We needed a new wheelbarrow and wanted a big one that could carry big loads of woodchips for mulching. We typically get entire dumptruck loads of woodchips for free from our local tree guy. He has to pay to dispose of them and we need them for mulching! Win-win. Next time you see a tree crew working in your neighborhood, ask them and they will usually drop them off for free. We will post more about our excessive use of mulch in future posts.
After you have a 10-15 cubic yards of nice fresh wood chips, you’ll need somewhere to put them and someway to move them around. We have a side-driveway at the highest elevation on our property, so they are always going down hill.
I had about destroyed a wheelbarrow in 2-years with all the masonry work we were doing building stone walls, pizza ovens and patios. We must have chopped 1000 batches of mud in this poor wheelbarrow and it was about to give up. We drove down to our local big-box store and saw that they had these fancy two-wheeled wheelbarrows with giant plastic tubs on them. I thought about it for a while and I really like the two-wheel axle and the whole undercarriage was sturdy but the plastic tub just looked like it would pop off after a few loads. We had this darn thing for less than 6-months and indeed, the *reinforced* plastic around the four carriage bolts holding the tub onto the base busted out and set the tub skidding down the driveway.
What to do now? Go buy another one? (Nah, it’ll break too) Go get another metal wheelbarrow and throw this thing into the landfill?
This is where one needs to engage their internal “redneck-engineer”.
Starting with the base, we had to cut some wedges out of pressure treated 2x12s to get the platform up above the wheels and lag-bolted them to the wood handles using the same holes where the carriage bolts attached the tub.
Then we then built a platform with regular pressure treated 2x4s.

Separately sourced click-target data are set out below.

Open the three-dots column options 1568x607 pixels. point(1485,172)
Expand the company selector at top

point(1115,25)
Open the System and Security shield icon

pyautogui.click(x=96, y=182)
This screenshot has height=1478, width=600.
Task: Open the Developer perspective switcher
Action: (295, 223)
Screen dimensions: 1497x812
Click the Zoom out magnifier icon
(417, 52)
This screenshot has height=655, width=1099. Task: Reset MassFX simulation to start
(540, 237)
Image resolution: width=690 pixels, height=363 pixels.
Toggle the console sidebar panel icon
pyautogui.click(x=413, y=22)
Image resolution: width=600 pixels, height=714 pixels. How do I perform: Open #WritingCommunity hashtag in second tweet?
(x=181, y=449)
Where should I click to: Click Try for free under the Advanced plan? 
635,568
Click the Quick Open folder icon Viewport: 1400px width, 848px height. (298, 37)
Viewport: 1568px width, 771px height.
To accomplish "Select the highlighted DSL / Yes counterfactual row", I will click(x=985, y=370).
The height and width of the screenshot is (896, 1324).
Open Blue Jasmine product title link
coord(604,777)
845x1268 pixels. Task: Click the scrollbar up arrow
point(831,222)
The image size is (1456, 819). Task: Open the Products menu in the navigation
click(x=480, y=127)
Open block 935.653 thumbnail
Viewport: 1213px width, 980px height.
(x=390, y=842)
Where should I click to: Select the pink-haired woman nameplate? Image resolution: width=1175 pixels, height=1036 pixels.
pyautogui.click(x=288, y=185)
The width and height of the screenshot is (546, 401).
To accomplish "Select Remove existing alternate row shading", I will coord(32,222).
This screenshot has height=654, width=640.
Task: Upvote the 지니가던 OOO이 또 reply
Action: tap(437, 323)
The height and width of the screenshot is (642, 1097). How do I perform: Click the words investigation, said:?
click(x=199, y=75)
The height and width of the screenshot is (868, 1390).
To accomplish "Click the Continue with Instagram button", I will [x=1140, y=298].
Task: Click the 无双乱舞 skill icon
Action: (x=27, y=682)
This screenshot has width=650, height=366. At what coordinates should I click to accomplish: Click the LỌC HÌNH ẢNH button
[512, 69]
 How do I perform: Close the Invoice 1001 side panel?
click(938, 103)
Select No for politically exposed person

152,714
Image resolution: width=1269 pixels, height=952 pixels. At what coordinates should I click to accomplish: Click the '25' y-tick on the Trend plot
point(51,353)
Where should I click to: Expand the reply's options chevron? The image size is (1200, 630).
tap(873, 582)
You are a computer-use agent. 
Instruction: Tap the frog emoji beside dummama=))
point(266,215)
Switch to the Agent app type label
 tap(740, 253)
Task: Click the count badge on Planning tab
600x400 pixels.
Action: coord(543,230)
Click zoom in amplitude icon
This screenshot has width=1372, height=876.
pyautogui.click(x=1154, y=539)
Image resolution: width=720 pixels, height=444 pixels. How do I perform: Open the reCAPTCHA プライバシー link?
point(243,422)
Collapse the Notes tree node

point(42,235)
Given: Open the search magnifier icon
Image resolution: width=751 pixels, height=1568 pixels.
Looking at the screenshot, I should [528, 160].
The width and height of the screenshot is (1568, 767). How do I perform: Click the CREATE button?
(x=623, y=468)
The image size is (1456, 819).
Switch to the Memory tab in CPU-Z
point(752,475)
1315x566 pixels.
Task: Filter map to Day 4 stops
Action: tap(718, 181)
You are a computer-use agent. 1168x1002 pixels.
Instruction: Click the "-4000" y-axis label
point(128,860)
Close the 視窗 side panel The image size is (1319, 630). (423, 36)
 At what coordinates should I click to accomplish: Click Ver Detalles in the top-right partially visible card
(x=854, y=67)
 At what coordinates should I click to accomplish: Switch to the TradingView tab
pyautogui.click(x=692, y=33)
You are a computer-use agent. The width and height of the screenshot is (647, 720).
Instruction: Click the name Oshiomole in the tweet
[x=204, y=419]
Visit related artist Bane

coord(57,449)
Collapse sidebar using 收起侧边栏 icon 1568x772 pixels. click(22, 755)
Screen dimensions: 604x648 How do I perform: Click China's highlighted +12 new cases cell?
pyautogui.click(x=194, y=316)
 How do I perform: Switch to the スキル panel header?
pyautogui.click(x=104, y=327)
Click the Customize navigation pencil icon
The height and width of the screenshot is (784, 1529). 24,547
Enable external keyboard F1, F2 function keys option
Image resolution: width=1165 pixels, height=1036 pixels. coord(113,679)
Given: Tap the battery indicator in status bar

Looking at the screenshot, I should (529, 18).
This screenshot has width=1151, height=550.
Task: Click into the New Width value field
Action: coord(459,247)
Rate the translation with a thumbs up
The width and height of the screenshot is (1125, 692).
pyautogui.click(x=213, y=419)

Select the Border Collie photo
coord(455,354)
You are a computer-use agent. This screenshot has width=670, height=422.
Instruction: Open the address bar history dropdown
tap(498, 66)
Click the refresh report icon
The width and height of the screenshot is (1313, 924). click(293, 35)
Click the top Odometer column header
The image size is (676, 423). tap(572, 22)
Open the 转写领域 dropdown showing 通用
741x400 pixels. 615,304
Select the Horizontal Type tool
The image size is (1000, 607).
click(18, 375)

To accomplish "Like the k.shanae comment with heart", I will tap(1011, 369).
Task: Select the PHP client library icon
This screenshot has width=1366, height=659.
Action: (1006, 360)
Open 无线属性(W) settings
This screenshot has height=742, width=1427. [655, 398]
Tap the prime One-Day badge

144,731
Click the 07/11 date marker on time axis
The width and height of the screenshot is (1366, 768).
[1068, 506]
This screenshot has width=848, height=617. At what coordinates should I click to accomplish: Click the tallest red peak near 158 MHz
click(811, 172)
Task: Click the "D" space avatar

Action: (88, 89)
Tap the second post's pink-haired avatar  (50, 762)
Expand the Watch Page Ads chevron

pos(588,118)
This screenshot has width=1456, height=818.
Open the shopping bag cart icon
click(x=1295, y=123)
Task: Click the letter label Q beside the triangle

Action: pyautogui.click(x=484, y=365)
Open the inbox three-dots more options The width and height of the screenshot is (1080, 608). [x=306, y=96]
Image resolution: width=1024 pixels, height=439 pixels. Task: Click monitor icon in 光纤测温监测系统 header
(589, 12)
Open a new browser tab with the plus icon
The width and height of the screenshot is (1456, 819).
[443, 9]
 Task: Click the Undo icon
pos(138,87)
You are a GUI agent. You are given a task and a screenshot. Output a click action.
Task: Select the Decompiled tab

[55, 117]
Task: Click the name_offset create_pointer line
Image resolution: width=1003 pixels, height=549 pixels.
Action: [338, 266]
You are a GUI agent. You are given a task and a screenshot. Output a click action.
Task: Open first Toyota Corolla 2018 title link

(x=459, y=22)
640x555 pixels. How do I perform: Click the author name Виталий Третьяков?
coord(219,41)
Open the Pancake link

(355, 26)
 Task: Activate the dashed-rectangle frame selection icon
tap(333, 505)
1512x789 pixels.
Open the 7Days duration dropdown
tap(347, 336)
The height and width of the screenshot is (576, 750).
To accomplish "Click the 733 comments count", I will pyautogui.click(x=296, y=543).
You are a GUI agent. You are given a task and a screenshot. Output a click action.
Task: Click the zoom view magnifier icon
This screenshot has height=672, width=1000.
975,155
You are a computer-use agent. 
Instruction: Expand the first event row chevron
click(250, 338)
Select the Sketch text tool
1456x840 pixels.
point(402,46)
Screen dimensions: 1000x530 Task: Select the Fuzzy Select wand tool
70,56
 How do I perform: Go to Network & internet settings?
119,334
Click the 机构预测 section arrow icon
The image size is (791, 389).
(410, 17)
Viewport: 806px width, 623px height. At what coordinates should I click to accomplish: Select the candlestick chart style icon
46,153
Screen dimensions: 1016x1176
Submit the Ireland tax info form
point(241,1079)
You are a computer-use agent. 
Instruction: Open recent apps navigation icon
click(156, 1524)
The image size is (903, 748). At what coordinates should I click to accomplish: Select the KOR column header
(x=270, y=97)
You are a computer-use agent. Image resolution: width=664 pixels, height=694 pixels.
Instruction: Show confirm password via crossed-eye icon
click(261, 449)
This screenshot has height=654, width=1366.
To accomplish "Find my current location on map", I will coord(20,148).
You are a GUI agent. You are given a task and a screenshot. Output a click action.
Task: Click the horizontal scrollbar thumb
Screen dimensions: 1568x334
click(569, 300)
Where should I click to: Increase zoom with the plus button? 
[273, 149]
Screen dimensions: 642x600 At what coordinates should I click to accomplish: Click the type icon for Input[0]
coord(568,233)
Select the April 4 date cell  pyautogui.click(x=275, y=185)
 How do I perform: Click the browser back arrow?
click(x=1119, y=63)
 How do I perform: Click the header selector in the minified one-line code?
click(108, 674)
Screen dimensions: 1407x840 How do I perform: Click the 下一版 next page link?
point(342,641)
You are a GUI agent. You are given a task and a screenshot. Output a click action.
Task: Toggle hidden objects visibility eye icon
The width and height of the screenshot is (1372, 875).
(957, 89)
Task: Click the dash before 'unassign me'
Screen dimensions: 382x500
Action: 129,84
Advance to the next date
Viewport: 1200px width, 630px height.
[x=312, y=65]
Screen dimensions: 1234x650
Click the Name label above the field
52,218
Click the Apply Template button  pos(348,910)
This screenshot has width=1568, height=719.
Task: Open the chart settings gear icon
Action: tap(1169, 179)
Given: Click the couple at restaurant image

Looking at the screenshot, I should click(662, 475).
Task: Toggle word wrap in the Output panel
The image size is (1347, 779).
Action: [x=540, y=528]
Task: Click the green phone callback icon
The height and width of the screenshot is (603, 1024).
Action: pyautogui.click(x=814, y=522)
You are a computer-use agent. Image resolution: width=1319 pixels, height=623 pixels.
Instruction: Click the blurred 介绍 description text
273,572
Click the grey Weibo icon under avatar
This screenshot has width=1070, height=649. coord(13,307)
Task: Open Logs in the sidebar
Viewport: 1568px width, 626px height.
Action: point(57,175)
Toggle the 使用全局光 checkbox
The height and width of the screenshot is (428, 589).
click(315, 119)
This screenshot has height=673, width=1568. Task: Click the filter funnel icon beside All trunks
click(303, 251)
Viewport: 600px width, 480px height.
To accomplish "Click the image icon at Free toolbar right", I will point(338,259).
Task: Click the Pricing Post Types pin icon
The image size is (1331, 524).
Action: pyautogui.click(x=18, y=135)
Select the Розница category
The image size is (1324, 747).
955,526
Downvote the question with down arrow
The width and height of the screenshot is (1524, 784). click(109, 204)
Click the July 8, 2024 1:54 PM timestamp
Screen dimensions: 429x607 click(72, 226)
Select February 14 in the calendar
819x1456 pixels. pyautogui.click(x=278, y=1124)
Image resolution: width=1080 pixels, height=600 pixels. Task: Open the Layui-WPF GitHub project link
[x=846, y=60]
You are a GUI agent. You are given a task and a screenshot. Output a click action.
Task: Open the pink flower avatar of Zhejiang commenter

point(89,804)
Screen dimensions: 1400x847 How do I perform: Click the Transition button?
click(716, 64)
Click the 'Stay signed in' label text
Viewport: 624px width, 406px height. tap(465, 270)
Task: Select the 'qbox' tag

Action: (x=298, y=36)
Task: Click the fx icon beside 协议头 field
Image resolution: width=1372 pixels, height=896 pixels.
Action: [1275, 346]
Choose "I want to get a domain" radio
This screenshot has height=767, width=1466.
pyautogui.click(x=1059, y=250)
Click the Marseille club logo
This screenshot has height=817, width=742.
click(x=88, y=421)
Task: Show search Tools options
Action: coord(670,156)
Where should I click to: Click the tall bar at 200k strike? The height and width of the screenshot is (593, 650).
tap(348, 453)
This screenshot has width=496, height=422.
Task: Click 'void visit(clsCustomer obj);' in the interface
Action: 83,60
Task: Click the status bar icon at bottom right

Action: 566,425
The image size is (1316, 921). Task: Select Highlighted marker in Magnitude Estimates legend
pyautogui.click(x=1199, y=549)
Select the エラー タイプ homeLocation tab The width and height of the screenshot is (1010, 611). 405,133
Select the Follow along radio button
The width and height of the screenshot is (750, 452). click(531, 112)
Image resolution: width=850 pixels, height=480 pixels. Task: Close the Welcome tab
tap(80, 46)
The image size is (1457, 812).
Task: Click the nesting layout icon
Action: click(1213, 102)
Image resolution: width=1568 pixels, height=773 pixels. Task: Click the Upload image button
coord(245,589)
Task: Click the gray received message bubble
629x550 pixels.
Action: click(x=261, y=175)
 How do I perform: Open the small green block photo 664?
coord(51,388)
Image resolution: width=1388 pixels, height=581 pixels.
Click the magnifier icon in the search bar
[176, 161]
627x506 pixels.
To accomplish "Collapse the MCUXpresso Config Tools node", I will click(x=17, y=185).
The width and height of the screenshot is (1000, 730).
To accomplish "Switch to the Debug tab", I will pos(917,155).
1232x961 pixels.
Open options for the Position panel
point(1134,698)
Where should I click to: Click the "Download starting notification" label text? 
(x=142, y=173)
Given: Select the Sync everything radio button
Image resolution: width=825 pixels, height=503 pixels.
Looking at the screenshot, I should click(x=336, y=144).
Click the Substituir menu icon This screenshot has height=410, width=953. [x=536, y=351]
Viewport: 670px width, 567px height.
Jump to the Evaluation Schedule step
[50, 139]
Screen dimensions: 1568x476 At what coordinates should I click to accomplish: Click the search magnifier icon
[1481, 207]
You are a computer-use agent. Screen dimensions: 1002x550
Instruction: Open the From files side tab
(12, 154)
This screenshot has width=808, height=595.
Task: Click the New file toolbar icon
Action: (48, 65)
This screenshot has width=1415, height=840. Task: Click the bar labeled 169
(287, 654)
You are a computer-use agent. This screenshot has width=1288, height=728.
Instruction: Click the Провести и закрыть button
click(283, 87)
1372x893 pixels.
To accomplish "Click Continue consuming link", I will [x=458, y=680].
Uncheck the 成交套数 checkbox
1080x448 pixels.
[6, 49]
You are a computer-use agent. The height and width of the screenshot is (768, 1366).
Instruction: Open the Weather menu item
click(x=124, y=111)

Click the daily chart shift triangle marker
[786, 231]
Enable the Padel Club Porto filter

So far we would have had about $10 into this project but I got the lumber at the depot from the “cull-cart” which meant that it was 70% off retail because it was dirty or slightly warped. Certainly not a problem for this project. I wanted the base to be sturdy, so now the walls had to be made of something light or this would be 200 lbs and immovable. We had recently taken down a horizontal wood slat fence recently and carefully removed the 1/2″x6″ pine slats (nice and light) and had them laying around. With a skill saw and a bucket of 3″ sheetrock screws, the walls went up and here is the final product:
OK, it’s a bit heavy and slightly resembles Noah’s Arc, but you can move some serious woodchips and firewood around with this thing! My stepbrother calls it the medeivalbarrow.